バツグンの運動神経にカモシカのようなすらりとした脚線美を持つ、サッカー少女。
二年生にしてすでに高学年に混じって試合で活躍していることからも、彼女のその卓越したセンスは言わずもがな。
そんな彼女にはまだ幼稚園の年少の小さい弟がいる。
ヤンチャできかん坊、そのくせさみしがりやで甘ったれ。どうでもいいことにムキになるかとおもえば、わけのわからない遊びに夢中になったり、山の天気みたいにコロコロと機嫌をかえる。まぁ、その年頃にありがちな男の子。
まだ文字も満足に読めない弟に重たい百科事典。
もちろん宝の持ち腐れ。まったく興味をしめさず、ただの一ページも開こうとはしない。それどころかブロックがわりに平積みをしては、その上によじのぼり踏みつけては、飛び跳ねて遊んでいる。

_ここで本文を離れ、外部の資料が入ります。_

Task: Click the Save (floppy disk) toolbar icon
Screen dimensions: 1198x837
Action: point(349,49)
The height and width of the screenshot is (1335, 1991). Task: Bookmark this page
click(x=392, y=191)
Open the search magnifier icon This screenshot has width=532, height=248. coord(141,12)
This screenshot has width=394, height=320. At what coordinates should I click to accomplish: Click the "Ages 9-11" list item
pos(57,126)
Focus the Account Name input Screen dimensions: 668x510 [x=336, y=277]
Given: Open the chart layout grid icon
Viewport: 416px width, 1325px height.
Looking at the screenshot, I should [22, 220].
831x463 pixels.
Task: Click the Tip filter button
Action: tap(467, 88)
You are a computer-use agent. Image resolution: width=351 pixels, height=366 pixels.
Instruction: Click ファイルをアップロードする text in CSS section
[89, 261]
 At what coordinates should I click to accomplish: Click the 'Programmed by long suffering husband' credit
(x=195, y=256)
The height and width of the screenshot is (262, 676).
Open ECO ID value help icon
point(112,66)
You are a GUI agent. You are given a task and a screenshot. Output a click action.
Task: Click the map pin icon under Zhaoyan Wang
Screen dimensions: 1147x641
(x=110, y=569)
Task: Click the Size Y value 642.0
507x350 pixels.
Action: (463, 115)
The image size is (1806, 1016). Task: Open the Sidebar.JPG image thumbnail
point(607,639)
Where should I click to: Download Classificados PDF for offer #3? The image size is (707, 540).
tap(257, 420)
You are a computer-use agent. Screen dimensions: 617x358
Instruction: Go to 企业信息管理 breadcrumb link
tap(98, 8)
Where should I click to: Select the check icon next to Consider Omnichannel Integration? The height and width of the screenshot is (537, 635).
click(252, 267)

全三十巻にて場所もとるから、ただでさえ散らかりがちな家の中が、いっそう窮屈に。
そんな迷惑な贈り物をしてきたのは、遠方に住む父方の祖父。
孫が、それも男の孫がかわいくて仕方がないのか、何かとモノを送り付けてくるのはいいけれども、その選択がいろいろと時代錯誤。
あとこちらの都合は一切考えていない。どうせ百科事典を贈るのならば、電子辞書タイプにでもしてくれたら、場所もとらずに家族みんな使えたのに。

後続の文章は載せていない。